Licenciement nul : droit à réintégration du salarié

Licenciement nul : droit à réintégration du salarié

En cas nullité du licenciement, le salarié a droit à sa réintégration dans l’entreprise. L’employeur ne peut s’y opposer qu’en cas d’impossibilité matérielle, qui sont restreints.

Est ainsi exclu, selon la Chambre sociale, le fait que les relations entre les parties « soient arrivées à un point de non-retour » à l’époque du licenciement et que le salarié n’ait pas formulé sa demande de réintégration dès la première instance.

Selon une jurisprudence constante, le salarié dont le licenciement est nul a droit à être réintégré dans son emploi ou, à défaut, dans un emploi équivalent sauf si sa réintégration est matériellement impossible.

Il en a été jugé ainsi, notamment, en cas de fermeture de l’établissement ou encore lorsque le salarié s’est rendu coupable de concurrence déloyale.

Une décision de la Cour de cassation est venu rappeler ce principe.

Les faits

Dans cette affaire, un directeur d’escale avait obtenu la nullité de son licenciement pour motif personnel, en lien avec une situation de harcèlement moral.

Mais ce dernier s’était vu refuser sa réintégration par la Cour d’appel, considérant que celle-ci « apparaît peu opportune, puisqu’au moment du licenciement, les relations des parties étaient arrivées à un point de non-retour, qu’il convient d’ailleurs de relever que le salarié n’avait pas songé à demander sa réintégration en première instance et qu’il résulte des conclusions de l’employeur qu’il refuse la réintégration« .

La décision

Cass. soc., 14 février 2018, n°16-22.360

La Cour de cassation a censuré cette décision, estimant que le motif retenu était insuffisant pour justifier une impossibilité matérielle.

La Chambre sociale a, notamment, considéré que le fait pour le salarié de demander initialement l’indemnisation du préjudice résultant de son licenciement non autorisé ne caractérisait pas la renonciation à demander ensuite sa réintégration.

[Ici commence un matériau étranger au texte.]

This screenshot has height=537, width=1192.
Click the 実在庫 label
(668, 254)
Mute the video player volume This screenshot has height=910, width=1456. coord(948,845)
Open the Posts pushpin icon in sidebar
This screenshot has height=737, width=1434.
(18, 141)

La Chambre sociale avait eu l’occasion de donner une autre illustration d’absence d’impossibilité matérielle, quelques jours plus tôt, le 7 février 2018 (Cass. soc., 7 février 2018, n°16-24.834) s’agissant de l’annulation du licenciement d’un salarié gréviste.

Dans cette affaire, la Cour d’appel avait estimé que le fait pour le salarié d’avoir réclamé la mise en place d’un dispositif de rupture amiable dans le cadre de l’accord de fin de conflit signifiait qu’il avait manifesté une volonté non équivoque de rompre son contrat de travail et qu’il ne pouvait donc « se prévaloir d’une volonté de poursuivre la relation contractuelle qu’il avait déniée précédemment« .

Là aussi, censure de la Cour de cassation qui n’a pas été de cet avis.

Le droit à la réintégration du salarié

En conclusion, ni le juge, ni l’employeur ne peuvent s’opposer à la réintégration de droit du salarié en l’absence d’impossibilité matérielle dont l’appréciation est stricte.

L’argument selon lequel le comportement du salarié et/ou ses relations avec son employeur au moment du licenciement ne sont pas conformes et cohérents avec sa demande de réintégration ne permet donc pas d’échapper à ladite réintégration.